Overview
Many real world problems can be described in terms of graphs. For example, the Web graph, the social network graph, the train network graph and the language graph. These graphs tend to be extremely large; processing them requires a specialized set of tools and processes — these tools and processes can be referred to as Graph Computing (also known as Graph Analytics).
In this instructor-led, live training, participants will learn about the technology offerings and implementation approaches for processing graph data. The aim is to identify real-world objects, their characteristics and relationships, then model these relationships and process them as data using a Graph Computing (also known as Graph Analytics and Distributed Graph Processing) approach. We start with a broad overview and narrow in on specific tools as we step through a series of case studies, hands-on exercises and live deployments.

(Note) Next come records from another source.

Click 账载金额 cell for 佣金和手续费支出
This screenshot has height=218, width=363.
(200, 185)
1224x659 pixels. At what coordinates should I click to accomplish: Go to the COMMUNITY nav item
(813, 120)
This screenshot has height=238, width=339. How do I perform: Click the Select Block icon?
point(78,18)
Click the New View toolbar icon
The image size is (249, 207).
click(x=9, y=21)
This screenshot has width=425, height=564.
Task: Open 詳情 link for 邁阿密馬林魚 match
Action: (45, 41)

By the end of this training, participants will be able to:
- Understand how graph data is persisted and traversed.
- Select the best framework for a given task (from graph databases to batch processing frameworks.)

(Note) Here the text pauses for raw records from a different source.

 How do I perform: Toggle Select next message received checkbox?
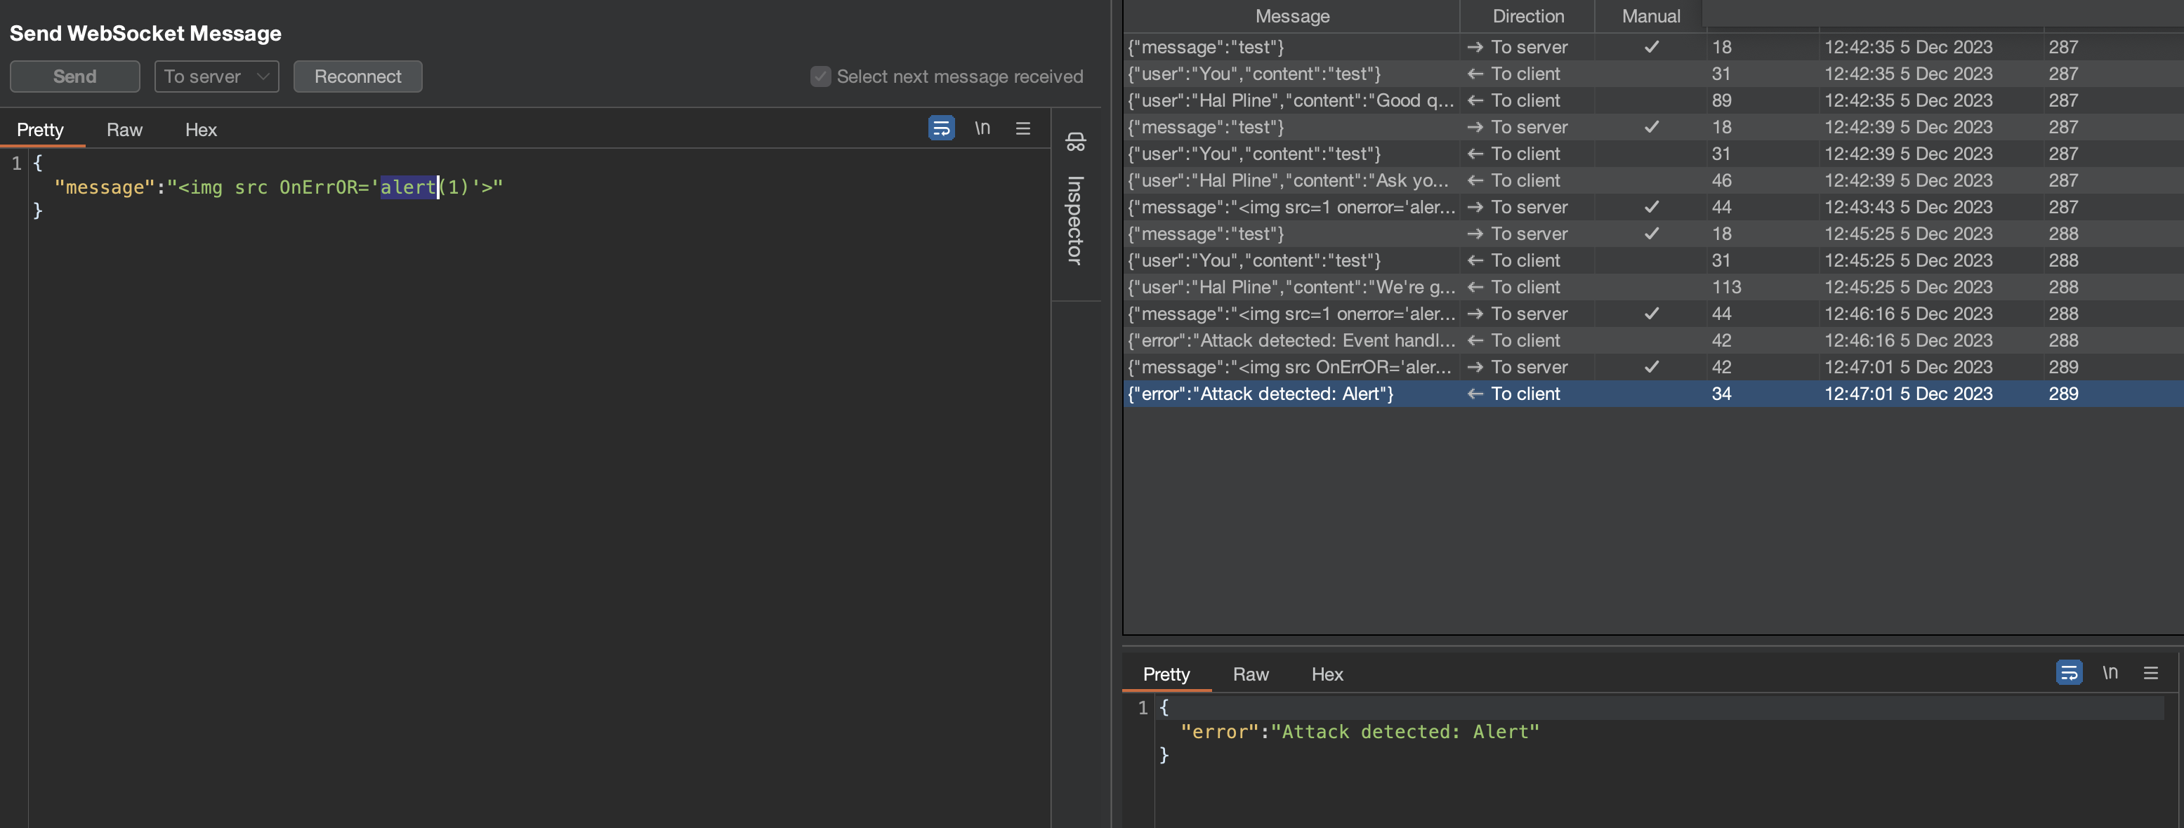click(x=820, y=76)
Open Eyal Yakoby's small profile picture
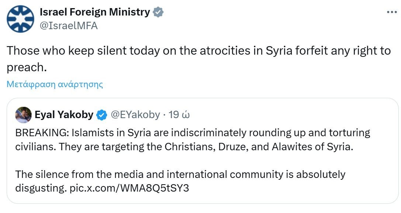 [23, 115]
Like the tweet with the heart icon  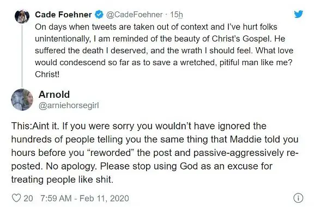point(16,198)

- Implement Hadoop, Spark, GraphX and Pregel to carry out graph computing across many machines in parallel.
- View real-world big data problems in terms of graphs, processes and traversals.
Format of the course
- Part lecture, part discussion, exercises and heavy hands-on practice
Requirements
- An undersanding of Java programming and frameworks
- A general understanding of Python is helpful but not required
- A general understanding of database concepts
Audience
- Developers
Course Outline
Introduction
- Graph databases and libraries
Understanding Graph Data
- The graph as a data structure
- Using vertices (dots) and edges (lines) to model real-world scenarios
Using Graph Databases to Model, Persist and Process Graph Data
- Local graph algorithms/traversals
- neo4j, OrientDB and Titan
Exercise: Modeling Graph Data with neo4j
- Whiteboard data modeling
Beyond Graph Databases: Graph Computing
- Understanding the property graph
- Graph modeling different scenarios (software graph, discussion graph, concept graph)
Solving Real-World Problems with Traversals
- Algorithmic/directed walk over the graph
- Determining circular cependencies
Case Study: Ranking Discussion Contributors
- Ranking by number and depth of contributed discussions
- A note on sentiment and concept analysis
Graph Computing: Local, In-Memory Graph toolkits
- Graph analysis and visualization
- JUNG, NetworkX, and iGraph
Exercise: Modeling Graph Data with NetworkX
- Using NetworkX to model a complex system
Graph Computing: Batch Processing Graph Frameworks
- Leveraging Hadoop for storage (HDFS) and processing (MapReduce)
- Overview of iterative algorithms
- Hama, Giraph, and GraphLab
Graph Computing: Graph-Parallel Computation
- Unifying ETL, exploratory analysis, and iterative graph computation within a single system
- GraphX
Setup and Installation
- Hadoop and Spark
GraphX Operators
- Property, structural, join, neighborhood aggregation, caching and uncaching
Iterating with Pregel API
- Passing arguments for sending, receiving and computing
Building a Graph
- Using vertices and edges in an RDD or on disk
Designing Scalable Algorithms
- GraphX Optimization
Accessing Additional Algorithms
- PageRank, Connected Components, Triangle Counting
Exercis: Page Rank and Top Users
- Building and processing graph data using text files as input
Deploying to Production
Closing Remarks